O sangue marcando as paredes descreviam as mãos em agonia. 

De Brasília
Iberê Lopes
Para o Blog do Arretadinho

Ainda era possível escutar os gritos ecoando ao longe. As balas atravessaram a compaixão concreta, fizeram suas primeiras vítimas. Transformando em medo o que um dia foi liberdade.

Pequeninos feito anjos, lavados de um vermelho rubro que os tornava irreconhecíveis. Próximo da janela em madeira, descascada pelo tempo, o sol arriscava entrar. Debruçando a luz sobre uma menina, cintilando seus olhos trêmulos. Ainda respirava.

Caminhei devagar para não pisar em ninguém. Haviam muitas crianças no local. E os escombros, do que seria uma escola antiga, dificultavam a passagem. Consegui chegar perto e estendi a mão, oferecendo ajuda. Não se mexa, eu vou te ajudar - sussurrei sem saber o real estado dela. Perguntei seu nome. Ela me olhou fixamente e disse: Igualdade.

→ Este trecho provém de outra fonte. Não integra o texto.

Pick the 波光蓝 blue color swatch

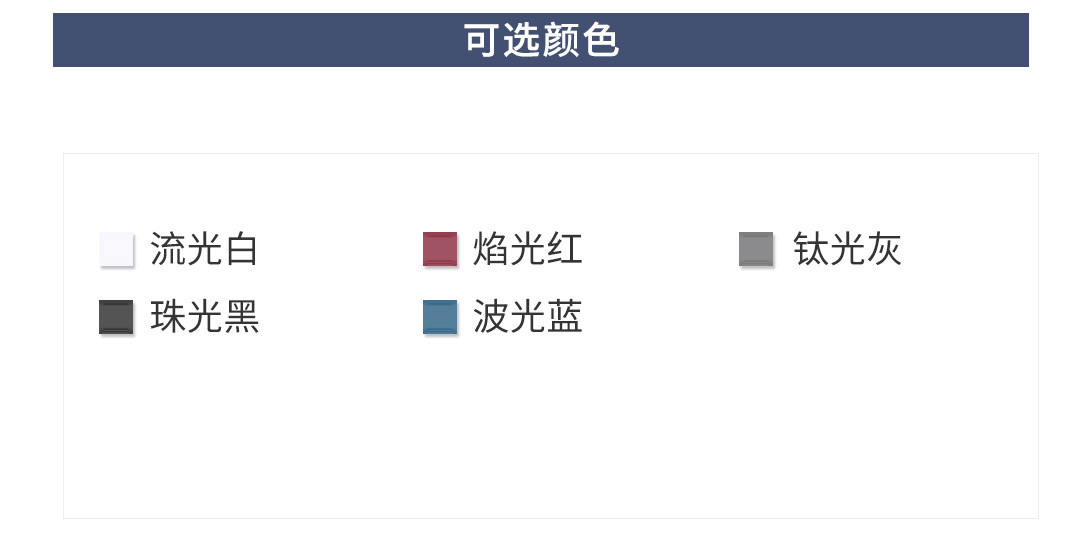pyautogui.click(x=440, y=317)
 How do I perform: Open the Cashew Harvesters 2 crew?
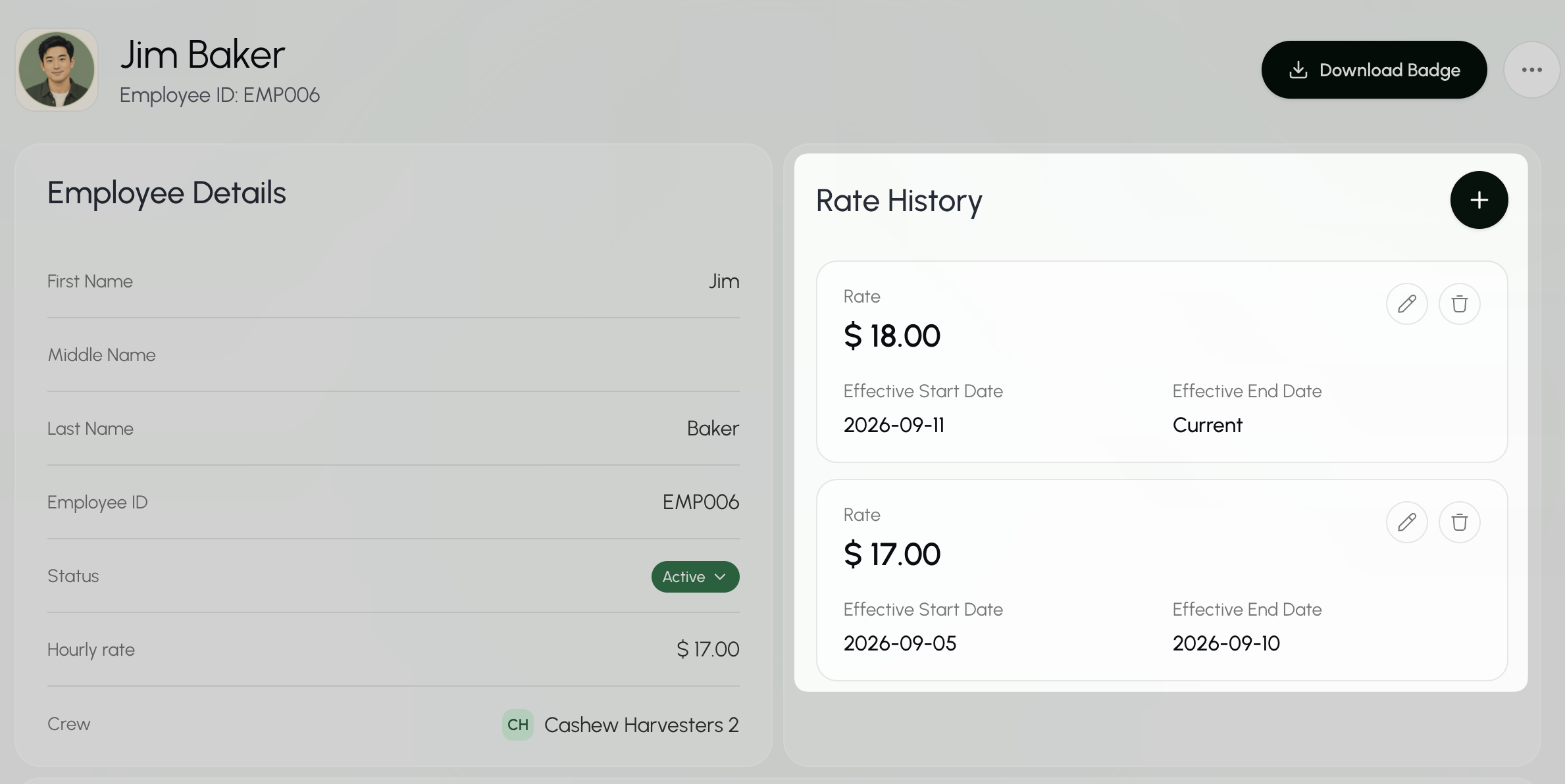641,725
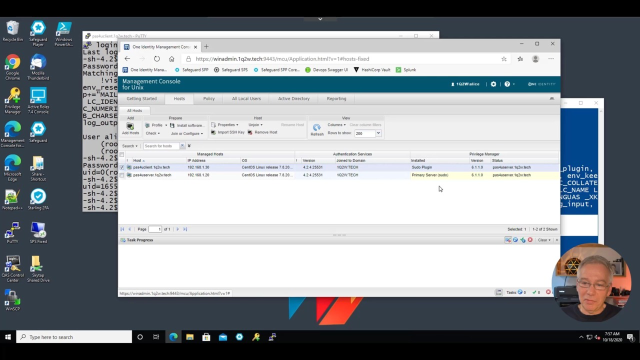
Task: Open the Columns dropdown
Action: [x=337, y=125]
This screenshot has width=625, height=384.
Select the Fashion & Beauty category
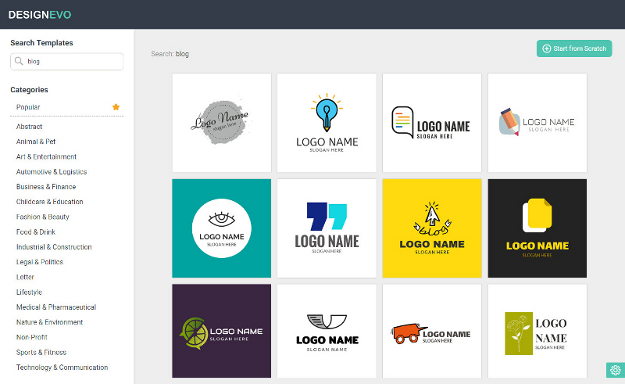tap(43, 217)
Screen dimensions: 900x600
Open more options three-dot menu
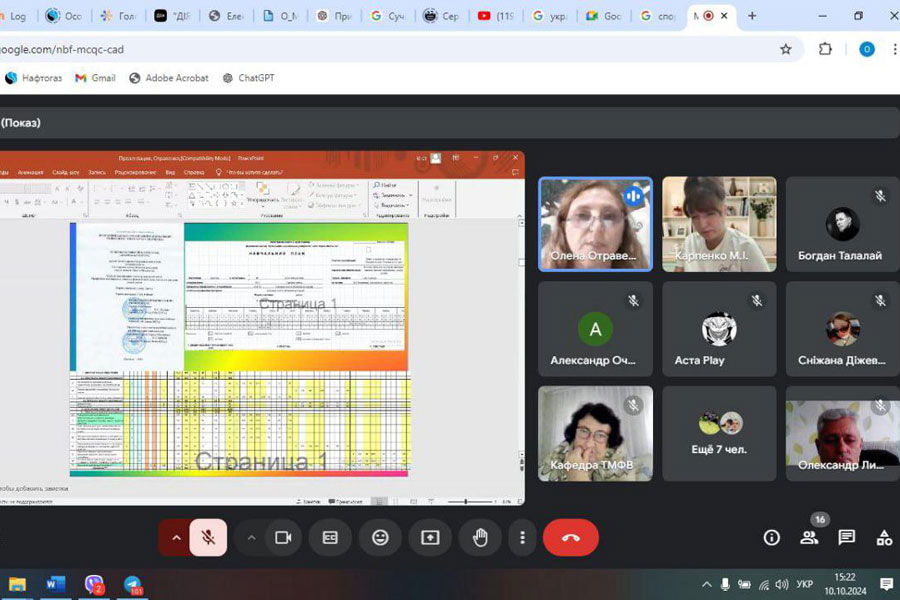pyautogui.click(x=522, y=537)
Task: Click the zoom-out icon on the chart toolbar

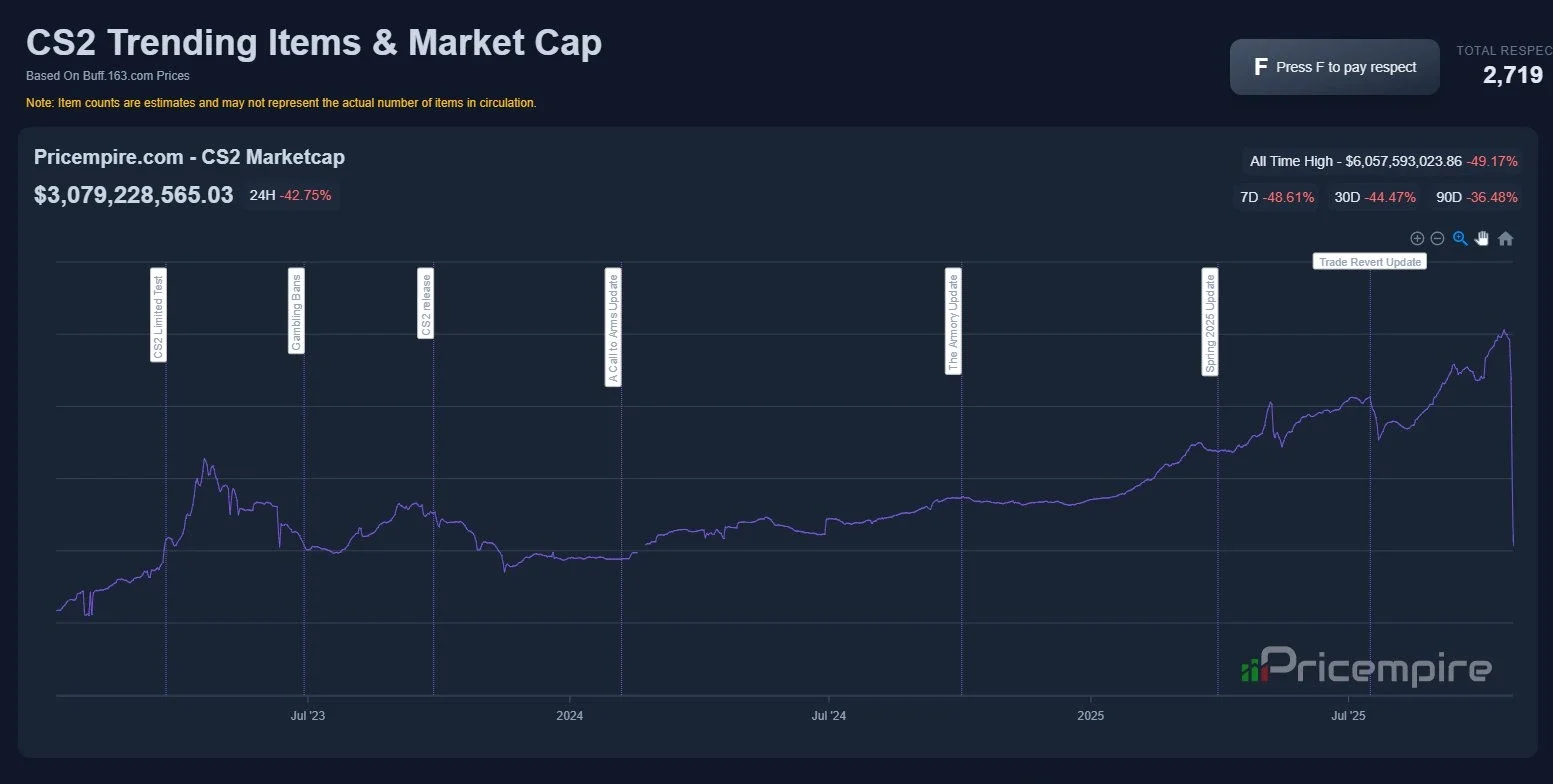Action: 1437,238
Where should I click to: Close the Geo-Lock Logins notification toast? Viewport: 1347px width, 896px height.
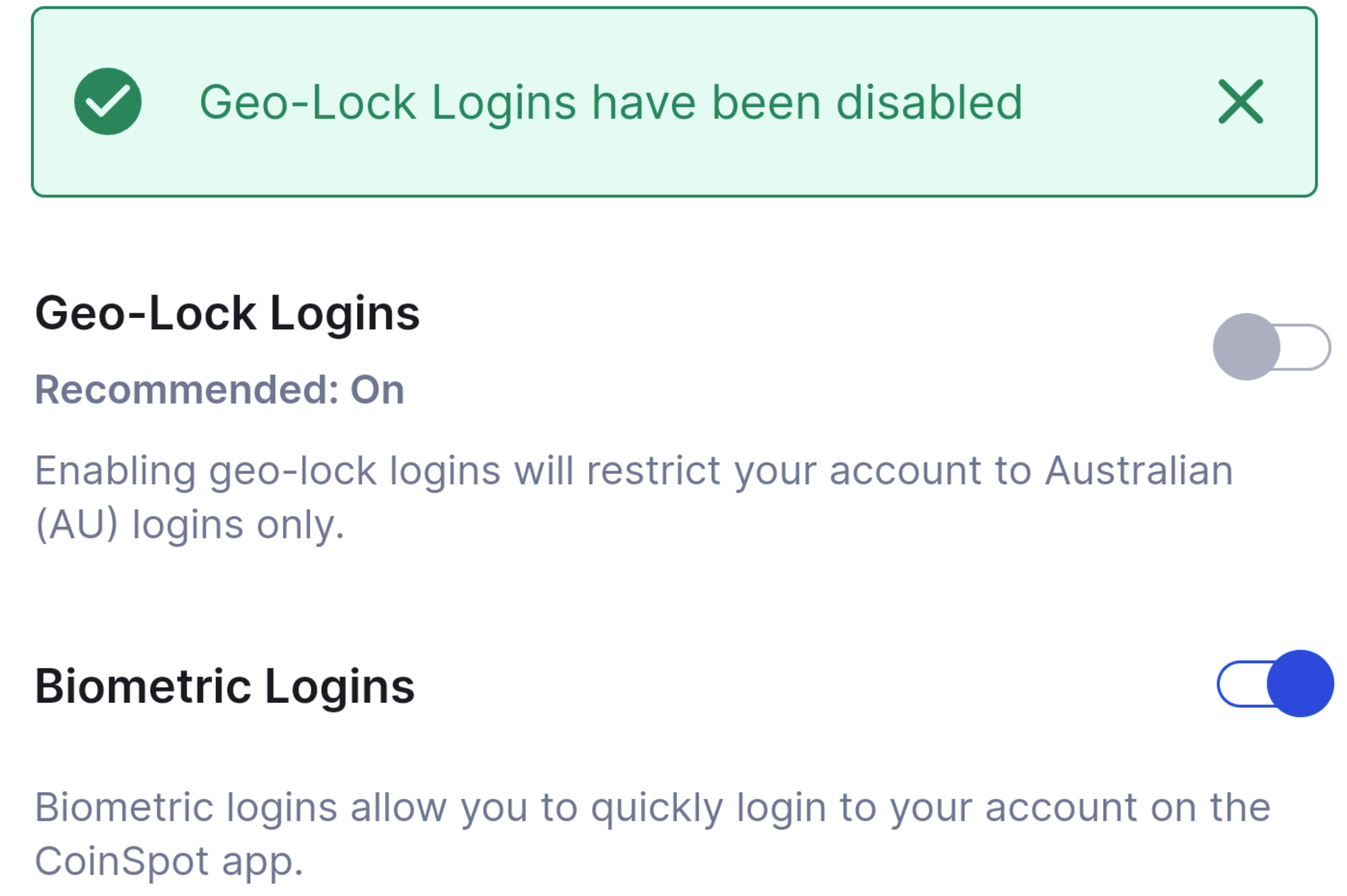coord(1241,102)
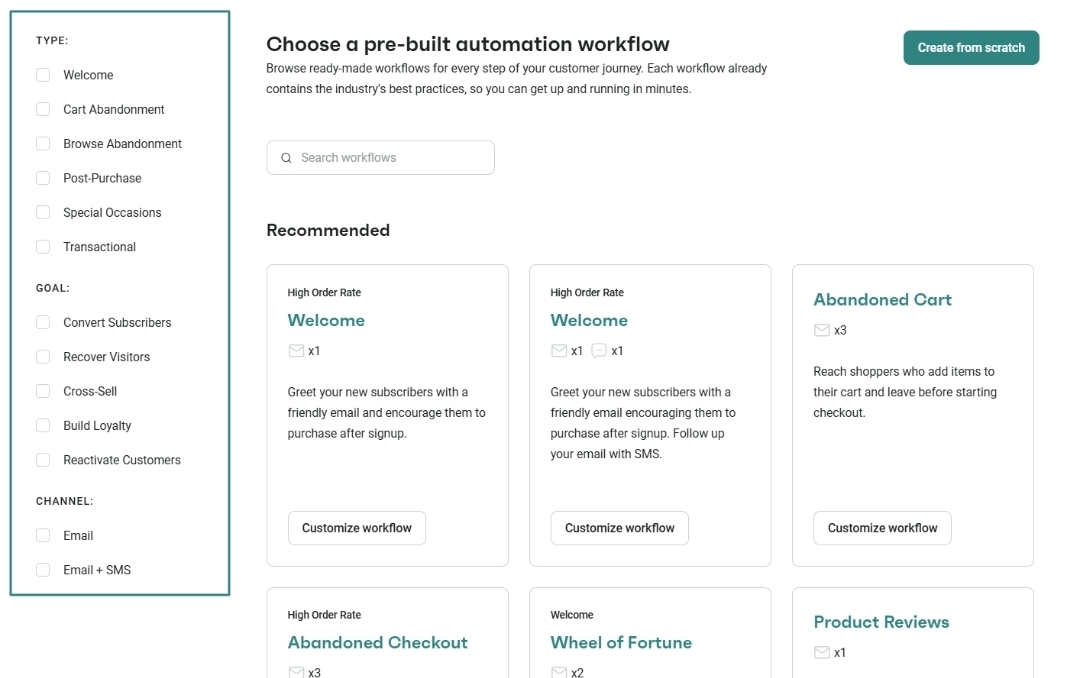The width and height of the screenshot is (1080, 678).
Task: Click the envelope icon on Wheel of Fortune card
Action: pyautogui.click(x=559, y=672)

Estava de bruços, e as costas cortadas pelos estilhaços de vidro. Passei os braços por seu ventre e a virei com delicadeza. Fraca e desnutrida, conseguia sentir seus ossos na ponta dos meus dedos. Enquanto a colocava em meu colo não contive as lágrimas. Pensei em como o mundo chegou neste abismo de ceifar a vida de inocentes por um pedaço de terra.

Ao sair, Igualdade, com a voz embargada e desmaiando, suplicou: me deixe aqui e busque minhas irmãs. Salve a vida delas, por favor senhor. Estou morrendo, não há mais o que fazer. As duas estão seguras debaixo da pia, no refeitório. 

Deitei com cuidado seu frágil e franzino corpo no asfalto. Foi possível escutar seu último sopro, buscando o ar no céu em chumbo e azul claro. 

Encontrei duas lindas menininhas de joelhos, orando bem baixinho pela alma dos pais. Imaginavam que, em breve, se juntariam a eles. As reconheci logo, seriam as filhas dos meus vizinhos, Dignidade e Amor. 

Foram deixadas em um orfanato quando Amor foi assassinado por Egoísmo. Dois tiros certeiros levaram embora um homem de coração puro, extremamente afetuoso. Um ano depois Dignidade enlouqueceu, e dizem que vendia favores sexuais no mercado. 

Com as roupas rasgadas e bem debilitadas, esboçaram um sorriso com meu gesto, renascendo pelas minhas mãos. Acariciaram meu rosto como quem agradecesse o milagre. Avistamos a saída. Sentamos no que sobrou da calçada coberta de poeira. 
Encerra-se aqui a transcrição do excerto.